“If you’re going to compare concussion rates at practices versus games, you have to have the same degree of scrutiny at practices as at games,” Cantu says. “There’s nobody at practice other than the coaches, and we don’t know if they know what a concussion is or not, and they can’t make the diagnosis.” Nowinski points to one past study’s finding that a trainer’s presence increases the incidence of concussions four to eight times and another that found doctors can identify up to seven times as many concussions as athletic trainers.
In fact, noting that the concussion rate in Kontos’s study for young players during games is two to three times higher than it is for older players during games, Nowinski said the study shows that football for eight- to 12-year-olds “is dramatically more dangerous than for high school and college players.

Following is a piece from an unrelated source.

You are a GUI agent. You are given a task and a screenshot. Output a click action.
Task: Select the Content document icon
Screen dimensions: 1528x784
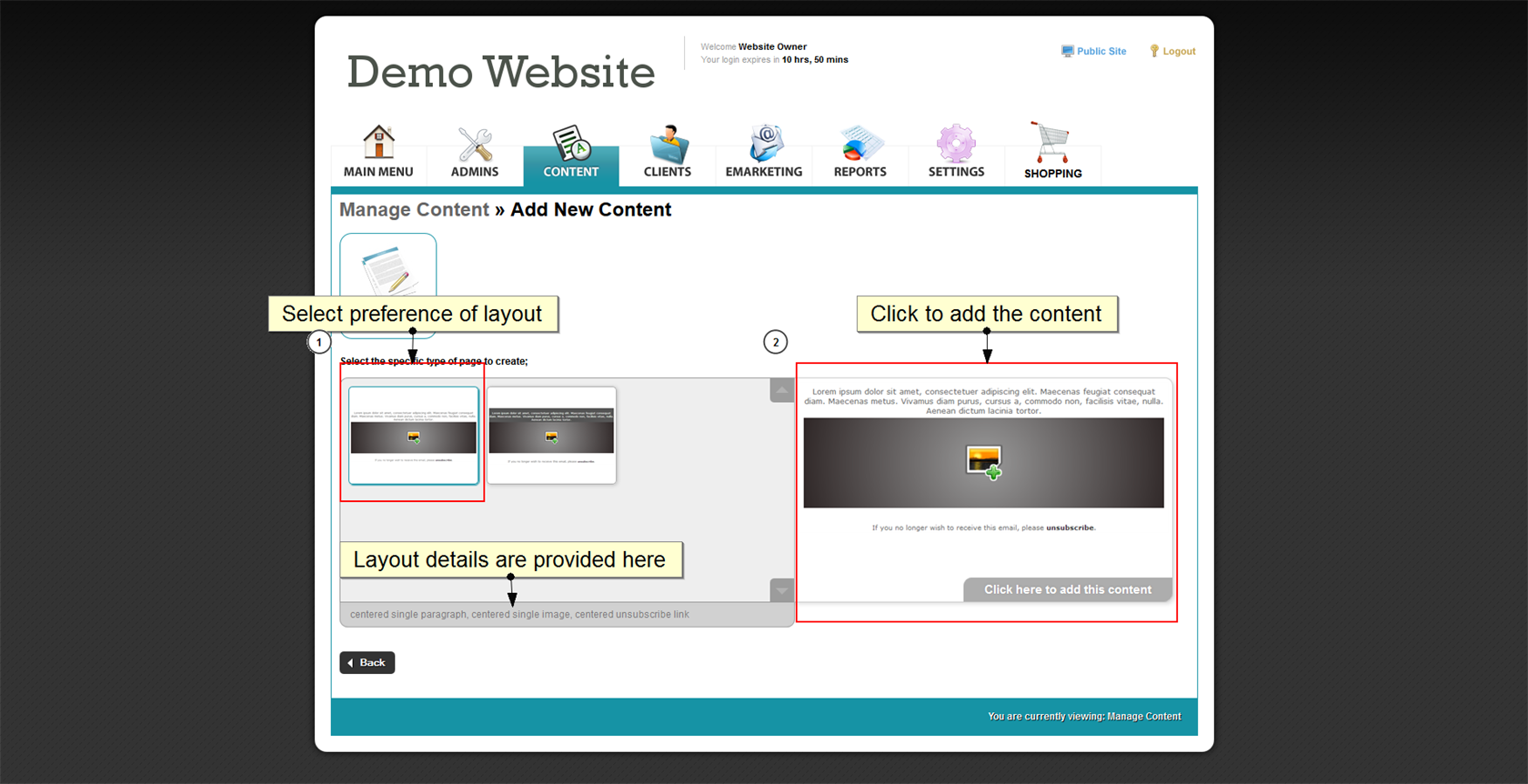[x=571, y=144]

Due to the lack of medical infrastructure at all levels of football below high school, this study shows there is more reason than ever to restrict full-contact practice.”
Together, the two studies offer a couple of takeaways. The potential biases in the first study and the low practice numbers in the second support prior findings that many concussions go unreported while also pointing to high incidence rates among youth. The Eisenberg study also reveals the challenges in assessing the severity of concussions, suggesting “that there cannot be an absolute set standard on how a concussion should be treated,” Clearfield says. And the “dose-response effect” in Eisenberg’s study—where more time is required to recover when more concussions have occurred in a patient’s history—offers more evidence of the potentially lifelong symptoms of multiple concussions. Athletes with multiple concussions at a young age, Nowinski says, should seriously consider switching to a sport in which concussions are less likely.